Автор:
МОРИС МЕТЕРЛИНК
Перевод АЛЬФРЕДА СУТРО
ПОСВЯЩАЮ ЭТУ КНИГУ ЖОРЖЕТТЕ ЛЕБЛАН, В КОТОРОЙ ЕЕ МЫСЛЬ СЛИВАЕТСЯ С МОЕЙ
ВВЕДЕНИЕ
Это эссе о мудрости и судьбе должно было занять около двадцати страниц и стать плодом двухнедельной работы; но замысел пустил корни, к нему примкнули другие идеи, и этот том занимал М. Метерлинка непрерывно более двух лет. Он имеет существенное родство с «Сокровищем смиренных», хотя и отличается от него по манере изложения; ибо если раннюю работу, пожалуй, можно было бы описать как пылкие размышления поэта, жаждущего красоты, то здесь мы видим скорее попытку серьезного мыслителя найти обитель истины. И если результатом его размышлений стало то, что истина и счастье — одно и то же, то это отнюдь не было той целью, с которой он приступал к работе. Здесь он уже не довольствуется изысканными видениями, манящими или преследующими образами; он проникает в душу человека и обнажает все его радости и печали. Как будто он покинул каналы, которые так любит — зеленые, спокойные, неподвижные каналы, верно отражающие безмолвные деревья и покрытые мхом крыши, — и смело, без колебаний отправился в путь по широкой реке жизни.
Он сам описывает эту книгу в своего рода введении, которое почти является извинением, как «несколько прерывистых мыслей, которые переплетаются, с большей или меньшей систематичностью, вокруг двух или трех тем». Он заявляет, что книга не берется ничего доказывать; что нет никого, чья миссия состояла бы в том, чтобы убеждать. И это настолько верно, писатель настолько абсолютно честен и искренен, что он не уклоняется от того, чтобы нападать на свои собственные суждения, уточнять или изменять их; от того, чтобы выдвигать и настаивать на каждом возражении, которое проносится в его мозгу; и если такое суждение выдерживает натиск своих противников, то лишь потому, что в глубине души он считает его абсолютной истиной. Ибо эта книга действительно является исповедью, наивным, откровенным, бесстрашным описанием всего, что происходит в его сознании; и даже те, кому не нравятся его теории, все же должны признать, что этот ум удивительно прекрасен.
Было исписано множество колонок — и, несомненно, будет исписано еще — с изобретательными и учеными попытками дать окончательный ярлык М. Метерлинку и его таланту; проследить истоки его мыслей, четко обозначив авторов, оказавших на него влияние; в некоторой мере предсказать его будущее и точно определить место, которое он занимает в иерархии гениев. Я чувствую, что все это меня не касается. Подобные спекуляции, несомненно, имеют свою пользу и служат своей цели. Я буду доволен, если смогу внушить тем, кто прочтет эти строки, что в этой книге человек остается самим собой, со свободной мыслью; человеком, обладающим редкой способностью видеть красоту во всем, и, прежде всего, в истине; и еще более редкой способностью любить все сущее, и, прежде всего, жизнь.

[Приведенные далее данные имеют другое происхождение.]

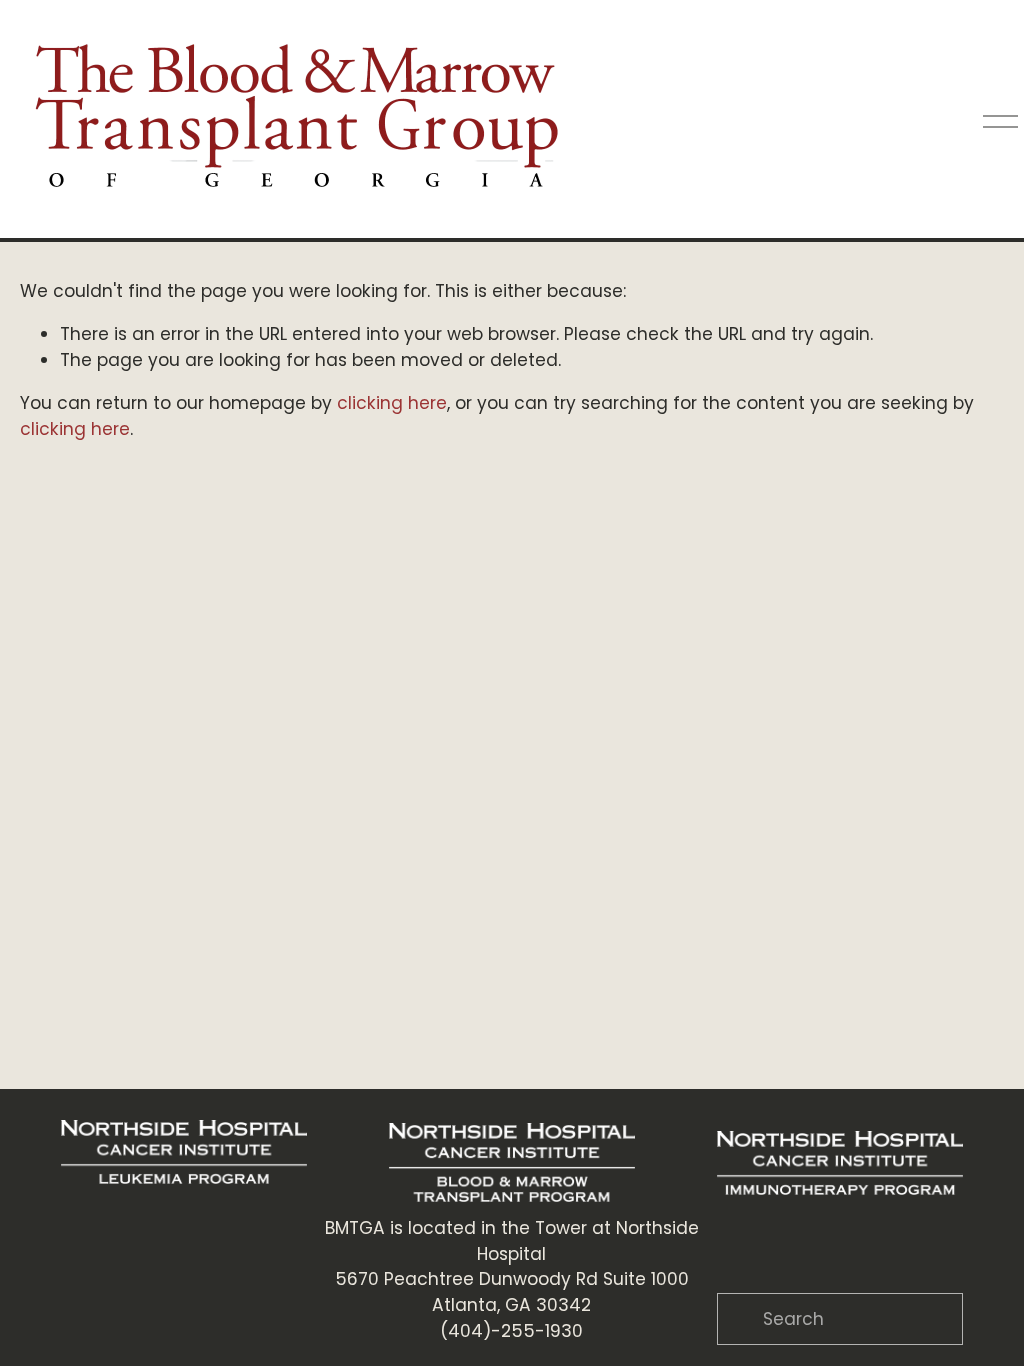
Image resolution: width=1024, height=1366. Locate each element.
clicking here (392, 403)
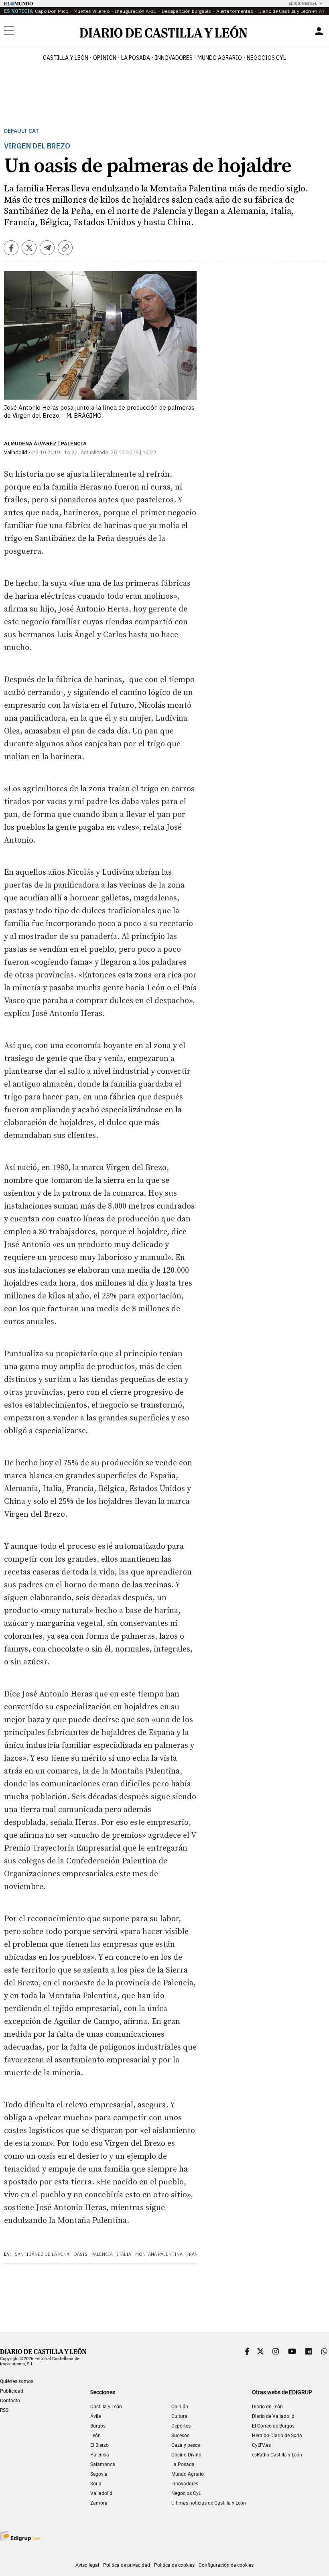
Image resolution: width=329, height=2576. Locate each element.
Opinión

И это не просто расплывчатое и, по сути, более или менее бессмысленное утверждение. Ибо, действительно, если рассматривать только это эссе, посвященное мудрости и судьбе, то в его основе — его фундаментальном принципе, его направляющей, вдохновляющей мысли — лежит любовь. «Ничто не презренно в этом мире, кроме одного лишь презрения», — говорит он; и к смиренным, глупым, да даже и к порочным он питает ту же любовь, почти то же восхищение, что и к мудрецу, святому или герою. Все, что существует, наполняет его изумлением из-за самого факта своего существования и той таинственной силы, которая в нем заключена; и для него любовь и мудрость — одно, «соединяющие руки в круге света». К мудрости, которая держится в стороне от человечества, которая считает себя чем-то отдельным, избранным, превосходящим, он питает мало симпатии — она «слишком далеко ушла от костров племени». Но мудрость, которая человечна, которая постоянно питается желаниями, чувствами, надеждами и страхами человека, должна всегда иметь любовь рядом с собой; и эти двое, шествуя вместе, неизбежно рано или поздно окажутся на путях, ведущих к добру. «Наступает в жизни момент, — говорит он, — когда моральная красота кажется более насущной, более пронзительной, чем интеллектуальная красота; когда все, что накопил ум, должно быть омыто величием души, чтобы не погибнуть в песчаной пустыне, покинутым, как река, тщетно ищущая море». Но к ненужному самопожертвованию, отречению, отказу от земных радостей и всем подобным «паразитическим добродетелям» он не питает ни похвалы, ни одобрения; чувствуя, что человек был создан для счастья и что не мудр тот, кто добровольно отбрасывает счастье сегодня из страха, что оно будет отнято у него завтра. «Подождем, пока прозвучит час жертвы — а до тех пор пусть каждый занимается своим делом. Час в конце концов прозвучит — не будем тратить время, выискивая его на циферблате жизни».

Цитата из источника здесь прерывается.